Methods: SIN3a expression was assessed in hPAECs from PAH patients and non-PAH controls. Functional studies included cell proliferation, migration assays, and FOXK2/BMPR2 expression by qPCR and western blotting. SIN3a-FOXK2 interaction was assessed using Co-IP and immunostaining. FOXK2 binding to the BMPR2 promoter was examined by ChIP-qPCR. In vivo, SIN3a gene therapy was delivered using EC-specific AAV vectors in SuHx-treated mice, with hemodynamic and histological evaluation.

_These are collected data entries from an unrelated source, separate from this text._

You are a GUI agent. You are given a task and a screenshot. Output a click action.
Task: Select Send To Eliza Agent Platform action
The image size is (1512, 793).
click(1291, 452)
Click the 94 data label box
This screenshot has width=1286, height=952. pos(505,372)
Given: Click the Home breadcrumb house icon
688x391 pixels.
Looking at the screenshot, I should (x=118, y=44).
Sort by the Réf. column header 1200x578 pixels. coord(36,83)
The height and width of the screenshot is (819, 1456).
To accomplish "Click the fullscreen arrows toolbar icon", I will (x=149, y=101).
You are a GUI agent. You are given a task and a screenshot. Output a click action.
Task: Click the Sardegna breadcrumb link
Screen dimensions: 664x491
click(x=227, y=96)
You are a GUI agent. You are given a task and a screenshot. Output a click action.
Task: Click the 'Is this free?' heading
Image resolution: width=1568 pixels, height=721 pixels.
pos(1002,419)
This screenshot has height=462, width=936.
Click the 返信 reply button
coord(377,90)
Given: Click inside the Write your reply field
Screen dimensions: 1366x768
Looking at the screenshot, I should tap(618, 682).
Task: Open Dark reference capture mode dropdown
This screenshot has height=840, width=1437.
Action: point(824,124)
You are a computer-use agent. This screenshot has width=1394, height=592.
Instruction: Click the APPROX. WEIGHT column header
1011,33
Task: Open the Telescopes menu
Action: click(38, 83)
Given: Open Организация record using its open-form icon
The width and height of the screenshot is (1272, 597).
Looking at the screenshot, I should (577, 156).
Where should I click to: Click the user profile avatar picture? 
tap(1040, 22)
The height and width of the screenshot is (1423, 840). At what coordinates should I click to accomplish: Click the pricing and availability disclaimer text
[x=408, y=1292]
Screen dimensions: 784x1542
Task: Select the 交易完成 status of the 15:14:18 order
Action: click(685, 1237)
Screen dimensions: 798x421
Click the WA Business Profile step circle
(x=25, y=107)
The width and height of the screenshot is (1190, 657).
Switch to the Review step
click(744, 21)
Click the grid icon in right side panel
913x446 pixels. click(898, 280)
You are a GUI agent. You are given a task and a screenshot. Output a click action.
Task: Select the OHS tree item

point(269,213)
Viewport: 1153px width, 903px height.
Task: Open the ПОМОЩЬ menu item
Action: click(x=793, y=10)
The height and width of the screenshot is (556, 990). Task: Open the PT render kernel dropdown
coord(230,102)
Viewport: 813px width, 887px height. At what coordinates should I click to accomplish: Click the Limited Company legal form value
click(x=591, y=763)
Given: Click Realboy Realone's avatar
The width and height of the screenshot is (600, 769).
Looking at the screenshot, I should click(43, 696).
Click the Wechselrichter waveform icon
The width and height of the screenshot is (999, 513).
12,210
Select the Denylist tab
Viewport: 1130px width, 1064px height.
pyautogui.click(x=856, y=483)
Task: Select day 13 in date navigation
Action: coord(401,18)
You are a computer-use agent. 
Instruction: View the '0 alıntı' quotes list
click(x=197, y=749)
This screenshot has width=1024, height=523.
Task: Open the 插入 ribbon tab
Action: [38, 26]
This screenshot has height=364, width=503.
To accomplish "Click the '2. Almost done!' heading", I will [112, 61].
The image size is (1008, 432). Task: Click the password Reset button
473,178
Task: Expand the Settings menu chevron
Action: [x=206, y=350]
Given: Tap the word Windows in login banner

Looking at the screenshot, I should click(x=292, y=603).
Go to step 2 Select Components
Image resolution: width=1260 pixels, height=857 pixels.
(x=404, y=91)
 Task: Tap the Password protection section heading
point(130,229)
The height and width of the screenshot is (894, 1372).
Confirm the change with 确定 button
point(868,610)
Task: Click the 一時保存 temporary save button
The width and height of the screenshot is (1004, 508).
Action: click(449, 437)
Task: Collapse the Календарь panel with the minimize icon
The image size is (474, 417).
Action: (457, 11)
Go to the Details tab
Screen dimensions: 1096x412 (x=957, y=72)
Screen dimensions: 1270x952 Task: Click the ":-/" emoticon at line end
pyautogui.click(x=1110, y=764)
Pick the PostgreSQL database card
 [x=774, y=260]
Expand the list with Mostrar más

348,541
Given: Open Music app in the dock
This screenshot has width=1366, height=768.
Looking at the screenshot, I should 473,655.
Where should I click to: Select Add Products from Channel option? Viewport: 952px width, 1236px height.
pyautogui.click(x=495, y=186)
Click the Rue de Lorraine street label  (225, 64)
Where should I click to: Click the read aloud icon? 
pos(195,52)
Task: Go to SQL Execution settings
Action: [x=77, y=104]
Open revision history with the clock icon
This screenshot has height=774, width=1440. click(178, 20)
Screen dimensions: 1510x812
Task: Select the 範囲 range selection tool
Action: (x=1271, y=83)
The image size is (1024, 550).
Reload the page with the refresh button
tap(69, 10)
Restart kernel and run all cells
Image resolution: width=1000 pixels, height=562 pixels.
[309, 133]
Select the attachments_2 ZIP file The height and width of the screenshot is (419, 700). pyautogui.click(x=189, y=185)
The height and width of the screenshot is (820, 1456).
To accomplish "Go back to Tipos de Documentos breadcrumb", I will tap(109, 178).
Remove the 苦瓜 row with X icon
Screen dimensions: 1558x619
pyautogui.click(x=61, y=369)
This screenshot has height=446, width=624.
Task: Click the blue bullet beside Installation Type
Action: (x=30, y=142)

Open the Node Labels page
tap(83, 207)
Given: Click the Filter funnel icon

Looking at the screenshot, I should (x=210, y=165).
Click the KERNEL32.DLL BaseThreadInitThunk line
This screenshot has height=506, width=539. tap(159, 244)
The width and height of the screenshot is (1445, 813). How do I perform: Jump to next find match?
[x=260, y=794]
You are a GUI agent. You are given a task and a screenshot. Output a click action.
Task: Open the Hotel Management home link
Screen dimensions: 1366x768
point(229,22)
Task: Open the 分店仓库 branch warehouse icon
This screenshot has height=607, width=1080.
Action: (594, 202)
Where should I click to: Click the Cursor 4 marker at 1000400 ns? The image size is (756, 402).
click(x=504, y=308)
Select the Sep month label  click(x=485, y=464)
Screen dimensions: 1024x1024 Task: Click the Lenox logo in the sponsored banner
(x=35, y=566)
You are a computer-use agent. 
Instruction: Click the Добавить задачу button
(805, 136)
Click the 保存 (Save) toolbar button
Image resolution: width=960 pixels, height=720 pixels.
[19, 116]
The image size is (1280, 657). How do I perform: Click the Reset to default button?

Results: SIN3a was downregulated in human PAH lungs and PAH-PAECs, affecting FOXK2 and BMPR2 signaling. SIN3a overexpression reduced PAEC proliferation and migration, upregulated FOXK2 and BMPR2, and repressed EZH2. FOXK2 knockdown lowered BMPR2, but SIN3a restored it in FOXK2-depleted PAEC-cells. Co-IP and immunostaining showed that SIN3a physically interacts with FOXK2 and enhances its nuclear localization. ChIP-qPCR confirmed FOXK2 enrichment at the BMPR2 promoter. Conditioned media from SIN3a-overexpressing PAH-PAECs significantly halted smooth muscle cells proliferation and migration, highlighting intercellular crosstalk and regulation. SIN3a gene therapy significantly reduced RV systolic pressure, Fulton index, and vascular remodeling in SuHx mice.
Conclusions: SIN3a significantly enhances BMPR2 expression via FOXK2-mediated pathway, effectively reducing endothelial dysfunction and mitigating vascular remodeling at the interface of endothelial and smooth muscle cells. Therefore, SIN3a gene therapy stands out as a compelling strategy to address and slow the progression of PAH.